** begin Record excerpts **
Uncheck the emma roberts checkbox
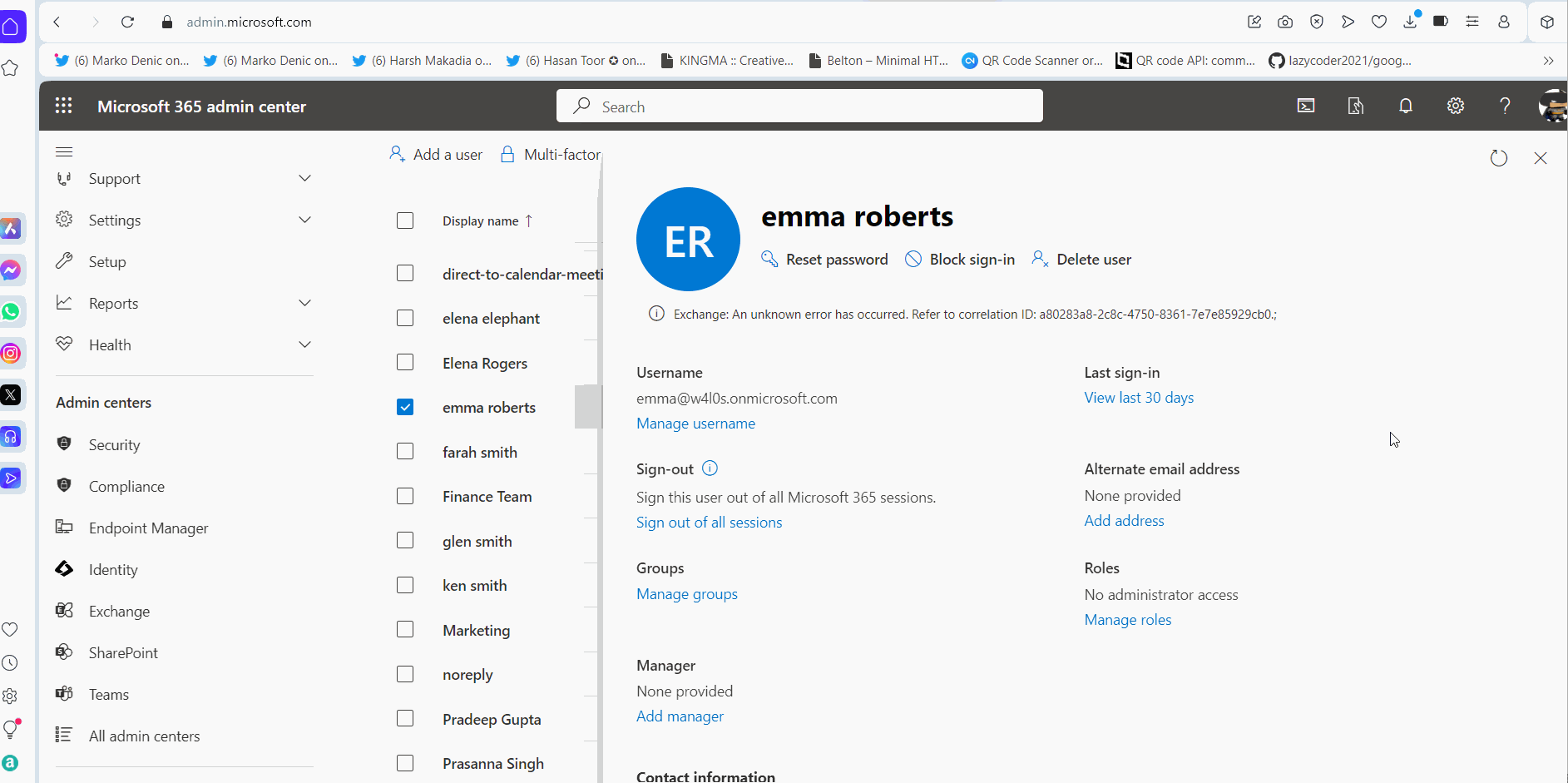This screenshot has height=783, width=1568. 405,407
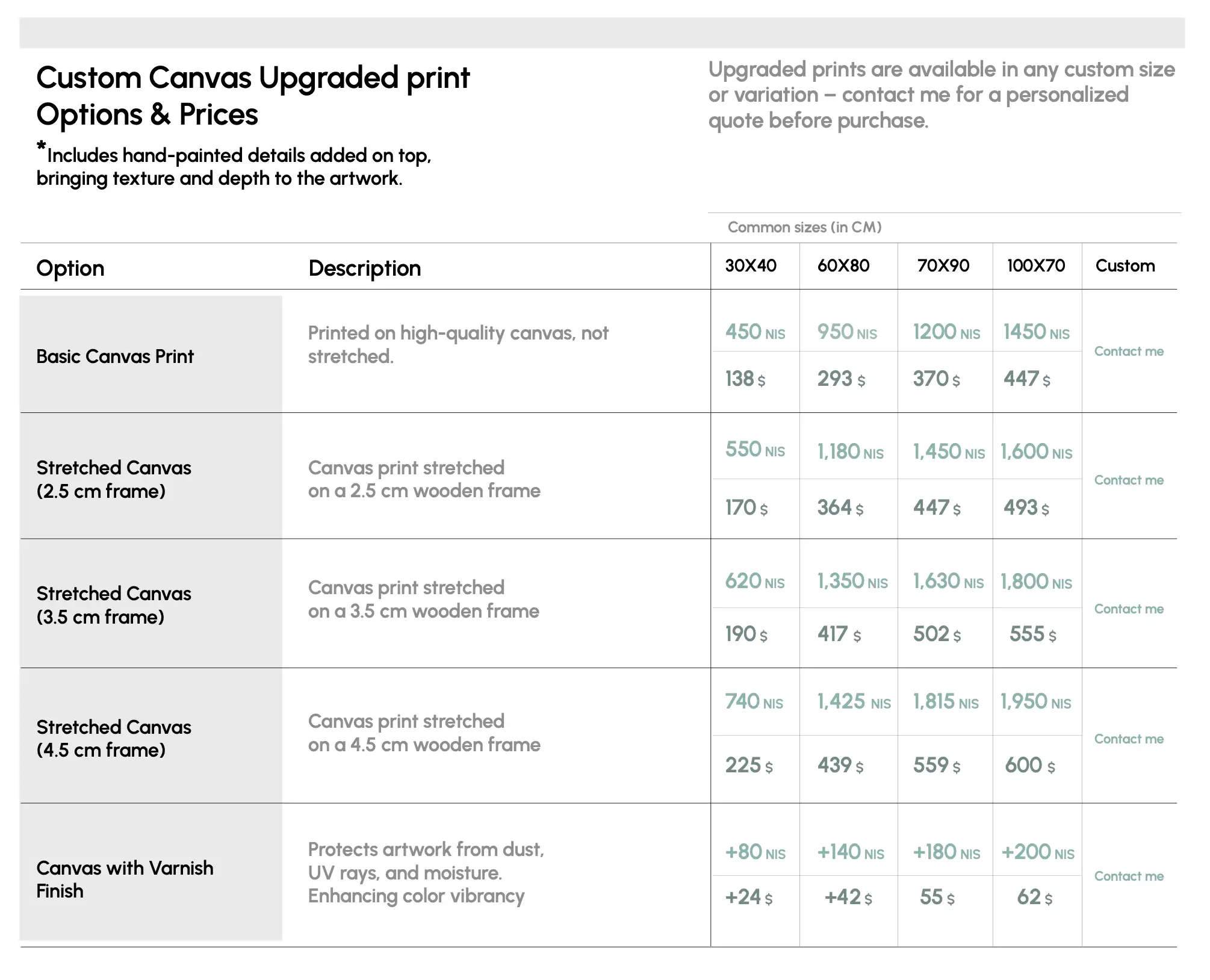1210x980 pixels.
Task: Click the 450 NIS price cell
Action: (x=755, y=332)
** end Record excerpts **
** begin Record excerpts **
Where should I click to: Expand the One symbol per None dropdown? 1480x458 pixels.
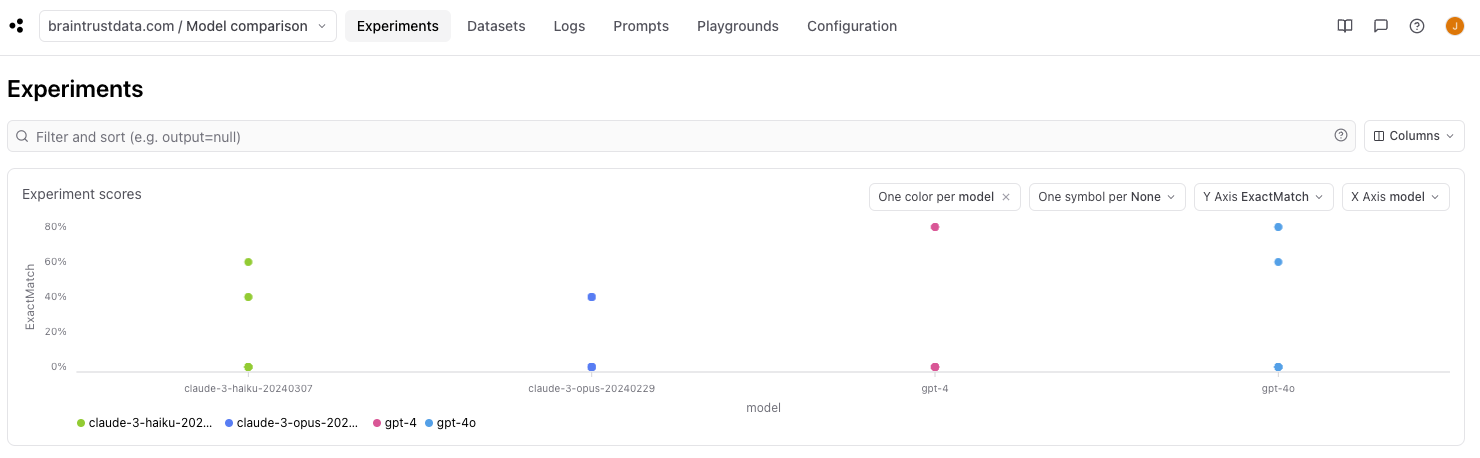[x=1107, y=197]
** end Record excerpts **
Print the data again with no changes, starting with the line that contains "Where should I" and going on through the line that contains "[x=1107, y=197]", both of those lines included. Leave out the pictures.

The completed task
Where should I click to: Expand the One symbol per None dropdown? 1480x458 pixels.
[x=1107, y=197]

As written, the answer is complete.